Despite the lure of working in a culinary hotbed and for some of the most respected people in the restaurant business, St. Louis beckoned.
"All of our meat was coming from Missouri and Iowa. We [Sanfilippo and his wife Jamie] were thinking about moving back here anyway, so I was thinking, why not do something with all this great pork and all these local farmers? Do something that's authentic and really old-school. We came here with that in mind and I started immediately. Within a week of getting back here, I started curing stuff just to see if people were interested. I made some coppas and salumis, then I started knocking on doors at places like the Wine Merchant to see if people were receptive to it."
They were. Sanfilippo's products gained a fast following. He soon caught the attention of Patrick Horine, cofounder of the Tower Grove Farmers' Market and Local Harvest Grocery. Horine offered Sanfilippo a grant.
"I talked to Patrick about the Tower Grove market as something to do, and he offered up the Incubator [grant]. That was a huge help. We didn't have to pay rent, didn't have to pay for the market. It was great. We got the space to work. That was a year, and then I found a shared space with a caterer on Cherokee Street for the next year. In the meantime I partnered with Ben [Poremba] and the goal was to get our own space, get USDA inspected. We can have more control over the product and do more stuff."

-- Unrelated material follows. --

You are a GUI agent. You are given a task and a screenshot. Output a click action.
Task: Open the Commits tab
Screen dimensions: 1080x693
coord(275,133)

That level of control includes the new storefront, which will carry specialty dry goods in addition to Salume Beddu's meat. There's a large kitchen and a curing cellar. It's the heart of the business -- and it's where Sanfilippo's passion lies.
"It's fascinating. It's cooking without heat. I wish I'd chosen something easier in terms of health regulations, but it's worth it. There's a lot of things I didn't think I'd do. It's made me more scientific. I'm taking the pH of meat, recording it; weight-reduction tests and sending things off to the lab."
His timing couldn't be better. "The St. Louis I lived in ten years ago would not have been receptive to guanciale [an unsmoked bacon made from hog jowls]. I don't know. Maybe they would. Now people are more educated. People want more. They realize there's something better out there if they can find it."
Sanfilippo's vision fits well with St. Louis' cured-meat history. "Everybody's always asking if I'm in competition with Volpi. That's not really how it works. If someone has a platter of charcuterie, the best thing is to have something from five different people. You don't want ten things from the same person. You want some variety. People have their own style in how they do stuff. We're going to carry other peoples' stuff. Stuff we don't make, or stuff we really love. It's not like it has to be either/or. I'm just excited to be a part of it. It's kind of cool to be in a town where there is a salume appreciation."
Did your family cook when you were a child? What meals stand out? Very much so. We were always cooking, and both my mom and my sister were very into experimenting and trying new stuff out. Probably one of my favorite meals as a kid was beef spiedini that my mom learned to make from my Sicilian grandmother. It's a popular St. Louis Italian meal, and it seems like everyone's family has a slightly different version. But to me, my mom's was the best.
How old were you when you started cooking? Hard to say. I was helping out from a very young age. I probably cooked my first full-on meal for the family when I was eleven or so, and it was most likely meatloaf with a salad of some sort.
What was your first kitchen job? I worked at a great little bakery in Santa Fe called Sage Bakehouse. They were obsessed with perfect bread and had some proprietary sourdough starter from France that was just incredible. I appreciated their obsession and it really helped intensify my own attention to detail.